Tenir le terrain frais, est la loi qu’il faut suivre ; l’arrosement est par conséquent soumis à la température du climat que l’on habite.

IV. Des manières de blanchir les cardons. Voici celles décrites dans le Traité des Jardins déjà cité. Depuis le mois d’Octobre, on lie & on empaille successivement de huit en huit jours quelques-uns des plus beaux pieds pour les consommer trois semaines après. Lorsque les gelées commencent à se faire sentir, on les lie tous sans les empailler, & on les butte de sept à huit pouces. S’il survient en Novembre quelques gelées un peu fortes, on jette dessus de la litière, des cosses de pois, &c. Enfin, lorsqu’en Décembre on prévoit les grandes gelées, il faut lever en motte tous les pieds de cardons, les transporter dans la serre, les y planter dans du sable, leur donner de l’air toutes les fois qu’il est doux. Ils y blanchissent sans paille, & dans une bonne serre il s’en conserve jusqu’en Avril. On peut ne les point planter dans le sable ; mais les ranger debout l’un devant l’autre contre un mur de la serre, les visiter souvent, les nettoyer de toutes les feuilles pourries, & retirer pour la consommation ceux qui paroissent les plus avancés ; mais il est rare & difficile d’en conserver aussi long-tems ; cet usage ne convient qu’aux maraîchers.

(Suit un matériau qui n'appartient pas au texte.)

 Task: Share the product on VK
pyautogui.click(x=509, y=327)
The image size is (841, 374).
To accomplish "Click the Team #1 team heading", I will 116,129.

Lorsqu’on n’a pas une serre pour loger les cardons, on suit une autre méthode. Par le mot serre, on n’entend pas parler d’une serre chaude, ni d’une orangerie, mais d’un bas, d’un endroit à l’abri des gelées, & même d’une trop grande humidité qui pourriroit plutôt les cardons qu’elle ne les blanchiroit. On peut faire dans un terrain très-sec, une tranchée profonde de trois pieds, large de quatre pieds, & de longueur proportionnée au nombre de plants de cardons. À un bout de la tranchée, on fait un chevet de longue paille ; c’est-à-dire on tapisse, on couvre ce bout de la tranchée de deux ou trois pouces de longue paille. Contre ce chevet, on place debout trois ou quatre pieds de cardon, levés en motte, de sorte qu’un pied ne touche point l’autre. On fait un second chevet qui couvre ce premier rang ; on y place un second rang de cardon, & ainsi de suite, ayant attention de laisser l’extrémité des feuilles à l’air, tant que la rigueur du froid n’oblige pas de couvrir toute la surface de la tranchée avec de la paille & avec des paillassons inclinés, pour empêcher les pluies & les neiges de pénétrer. Cet expédient est fort bon ; le suivant vaut encore mieux.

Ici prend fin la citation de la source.